Você pode me falar como é seu ambiente de trabalho? Você poderia descrever o local no qual Mau Caminho foi criado?
Tem um quarto vazio na minha casa. Tem uma mesa de café da Ikea e um colchão. É basicamente isso (e alguns manequins e merdas aleatórias). Dan Clowes visitou meu estúdio no começo do ano e fiquei tão constrangido, já estive no estúdio dele e é muito mais classudo. Charles Burns também visitou meu estúdio (mais de uma vez) e senti vergonha. Preciso parar de sentar no chão feito uma criança…
“Quero voltar pra Tasmânia e me entocar nas montanhas, bem longe de todas as facções em guerra”
Você pode me falar um pouco sobre viver em Seattle? É uma cidade que me parece mais aberta outras culturas e a diversidade do que outras cidades dos Estados Unidos. É isso mesmo?
Se posso, evito sair de casa. Mesmo antes da quarentena, tentava ficar em casa tanto quanto possível. [Seattle] parece ok… Meio que um buraco deprimente, mas ok. Ainda não levei um tiro. Realmente parece a queda do Império Romano aqui nos States… Quero voltar pra Tasmânia e me entocar nas montanhas, bem longe de todas as facções em guerra. Não quero mais viver em cidades.

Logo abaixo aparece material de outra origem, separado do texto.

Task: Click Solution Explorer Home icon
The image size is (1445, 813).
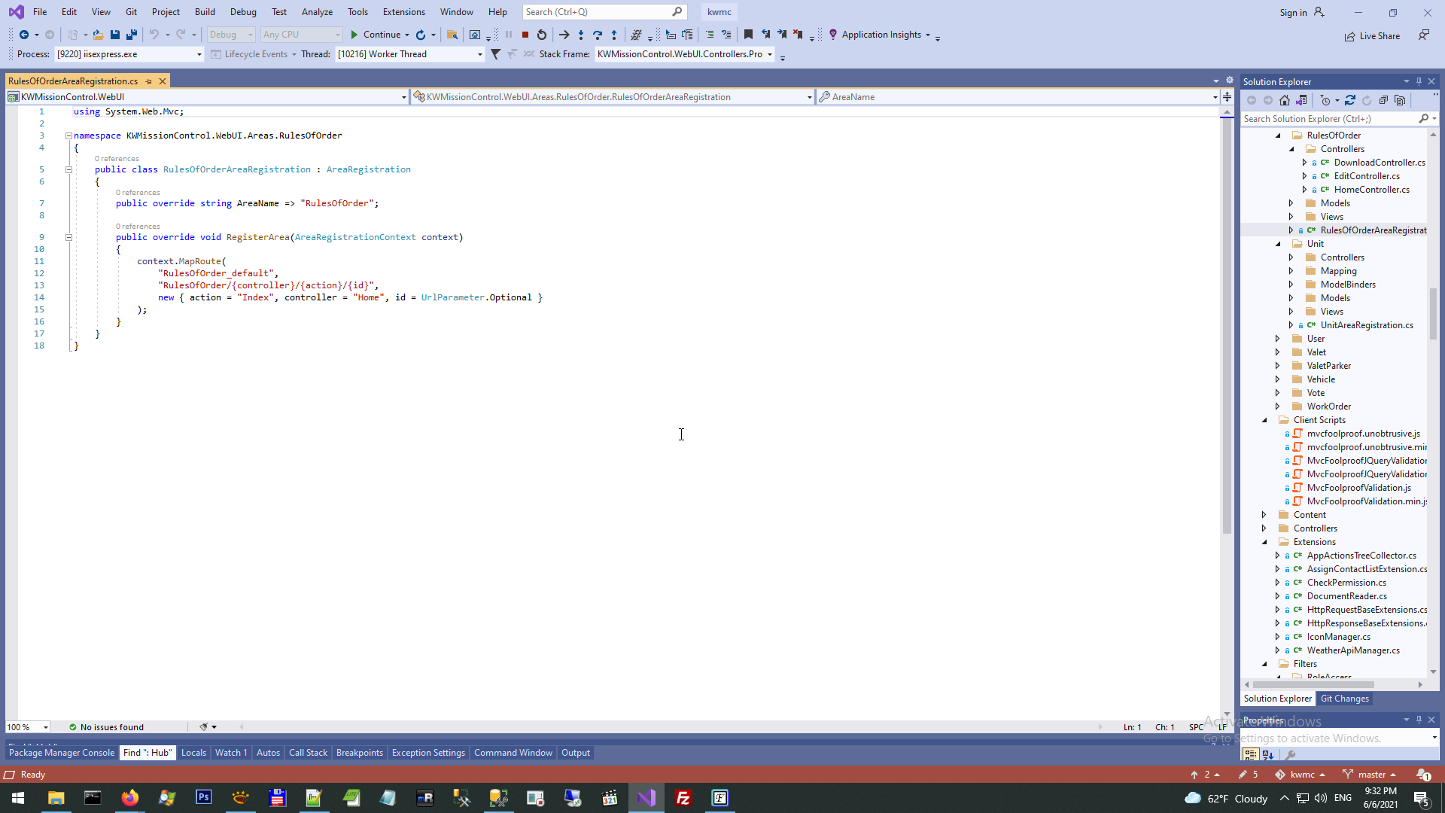Action: [1285, 100]
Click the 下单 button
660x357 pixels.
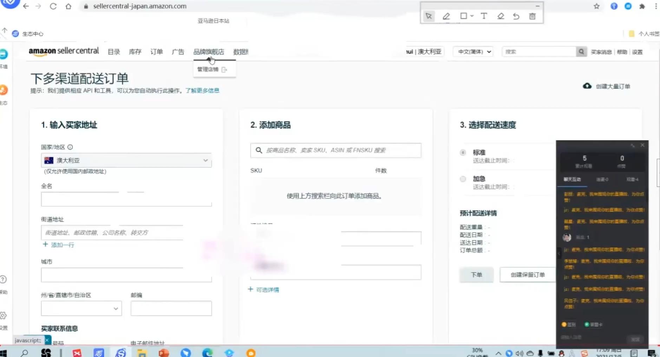[476, 275]
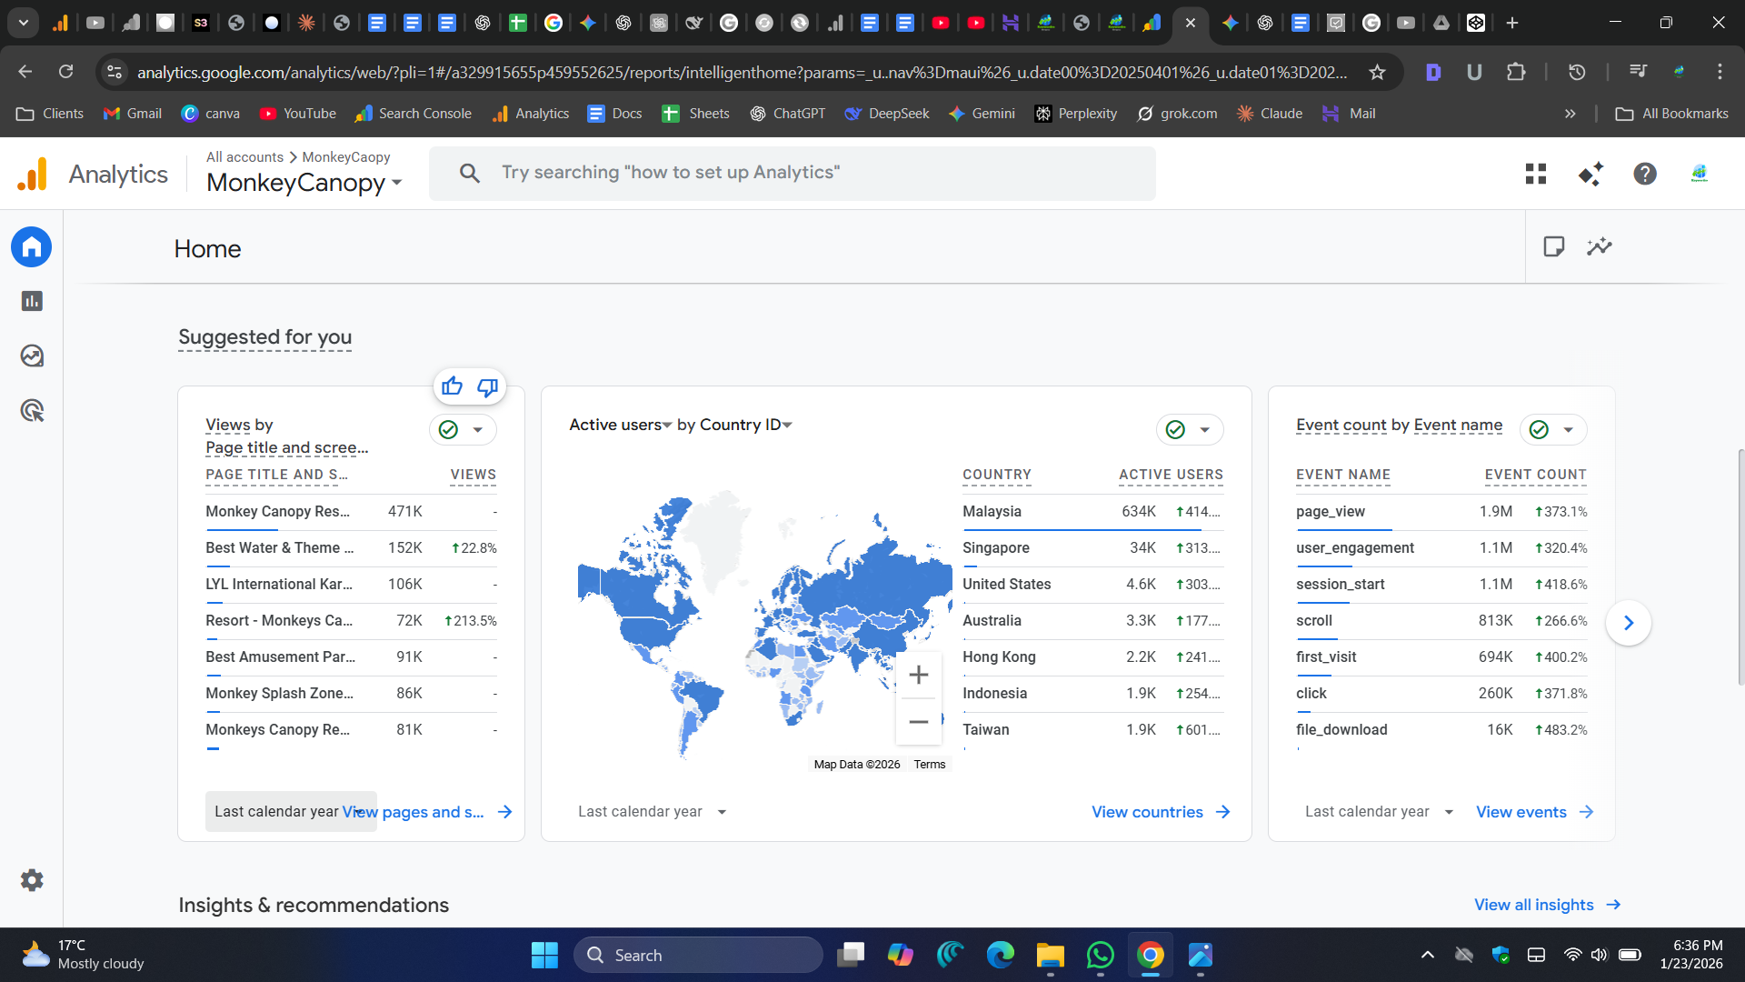Open the Explore section in the sidebar
1745x982 pixels.
pos(32,356)
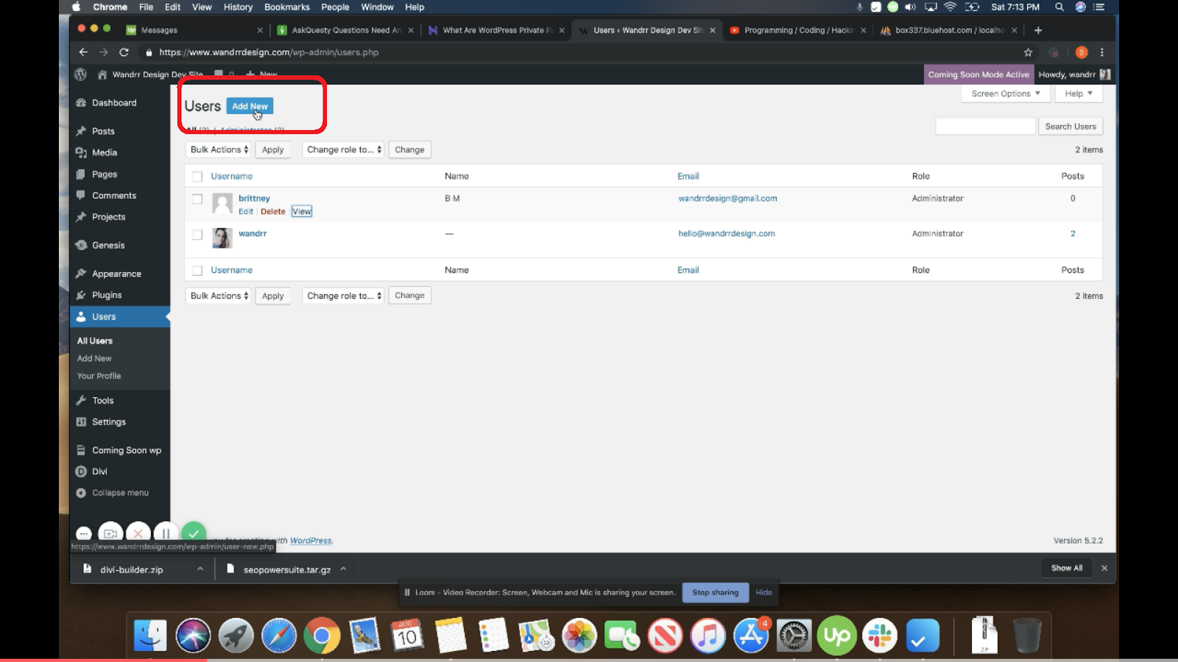Viewport: 1178px width, 662px height.
Task: Switch to the box337.bluehost.com tab
Action: pyautogui.click(x=946, y=30)
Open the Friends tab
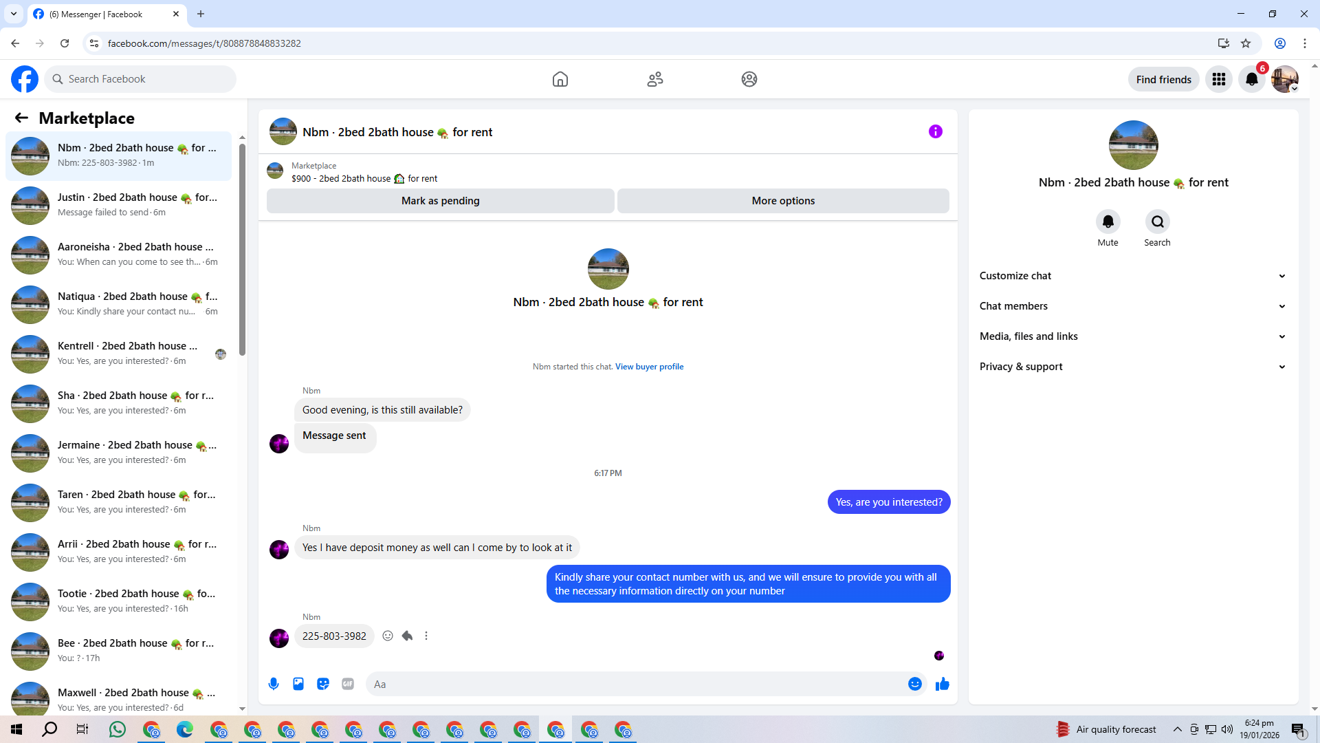The image size is (1320, 743). click(x=655, y=79)
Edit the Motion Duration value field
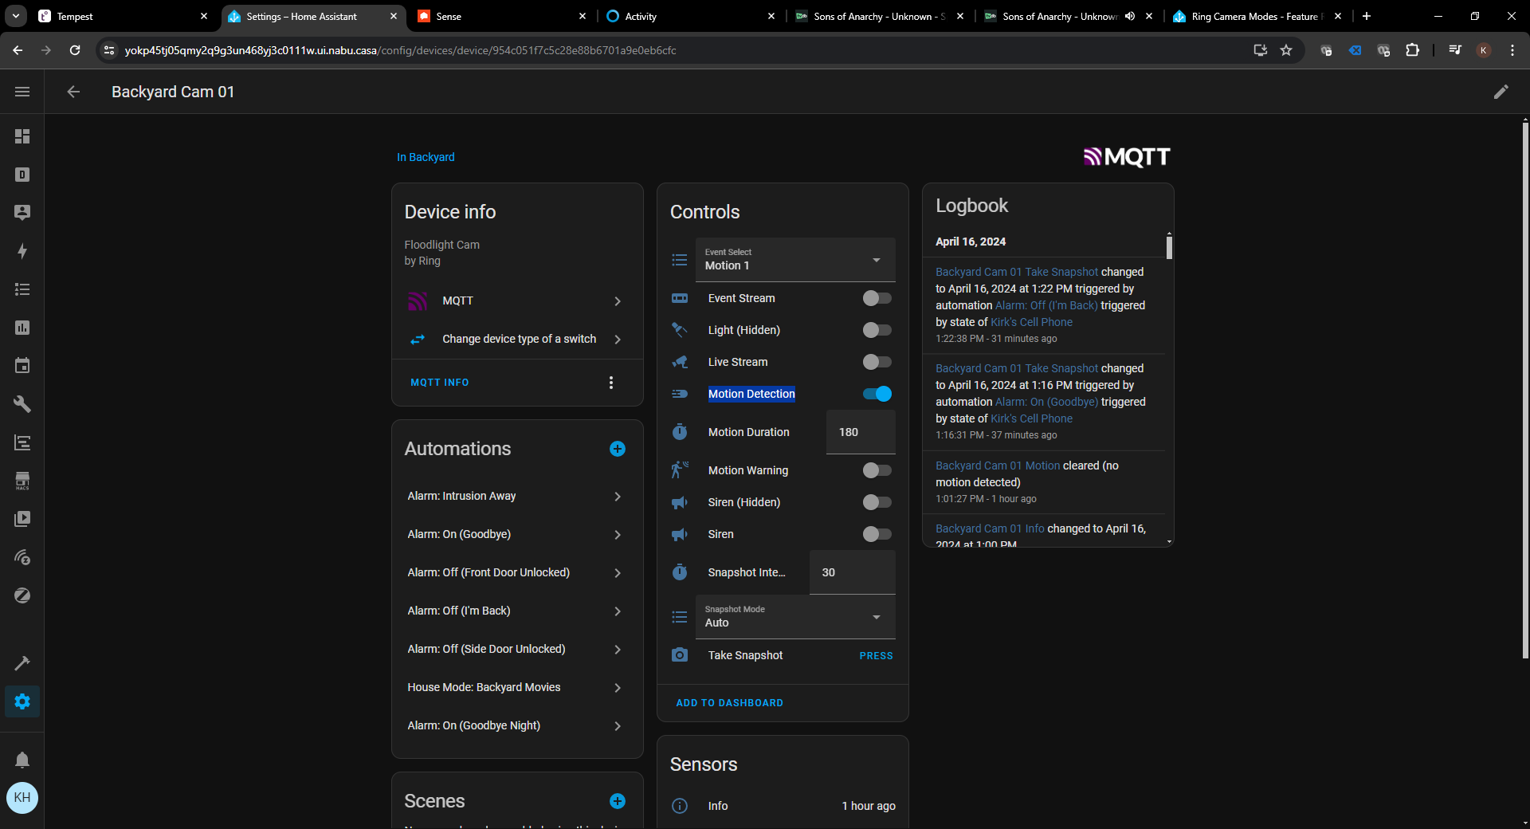Viewport: 1530px width, 829px height. (x=860, y=431)
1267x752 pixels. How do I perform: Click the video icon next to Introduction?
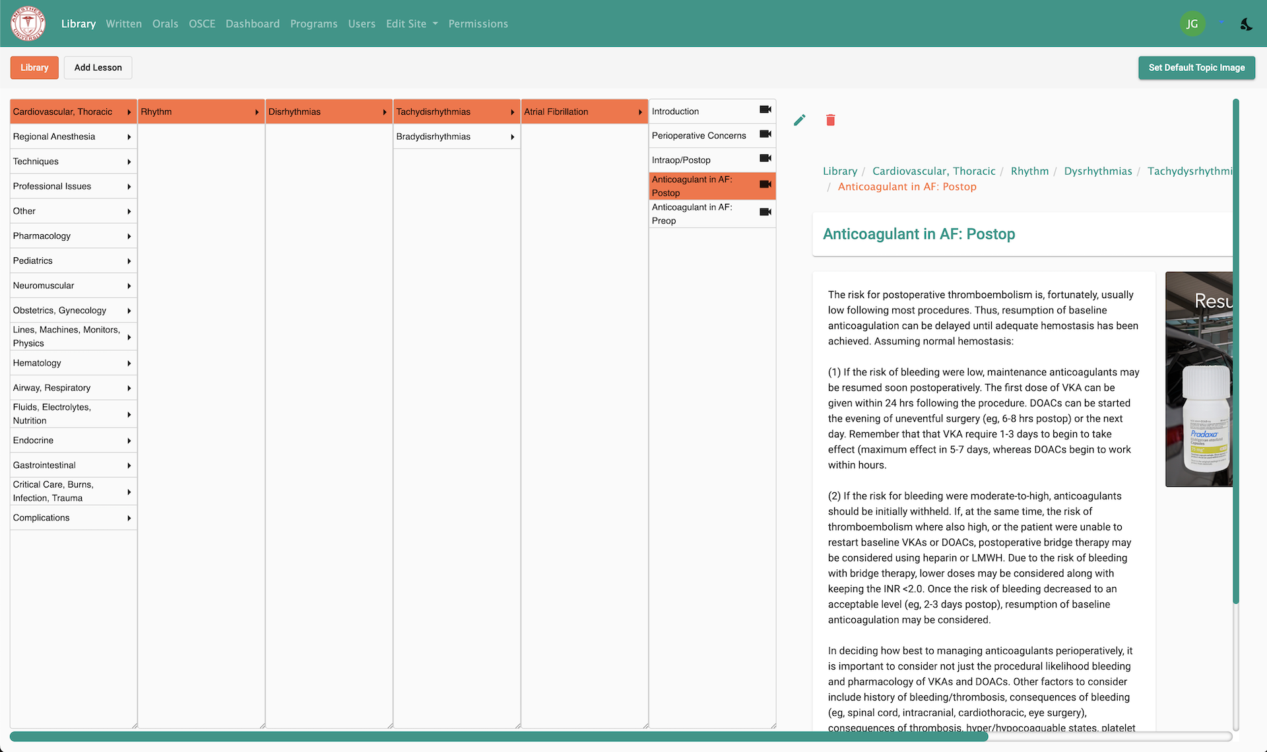(765, 110)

Você pode recomendar algo que esteja lendo/assistindo/ouvindo no momento?
Só tenho assistido DVDs de comédias antigas. Coisas britânicas. Jam, Brass Eye, Darkplace, de Garth Marenghi. Acabei de ler a nova graphic novel do meu camarada Natham Cowdry, Crash Site, que ganhou o prêmio Puchi na Espanha e está prestes a ser publicada, é muito foda.
Tenho escutado todo tipo de música, em geral durante as pausas para o cigarro ou quando tomo banho. Coisas velhas, coisas novas, coisas de quando era adolescente. Coisas tão embaraçosas que não contaria pra ninguém.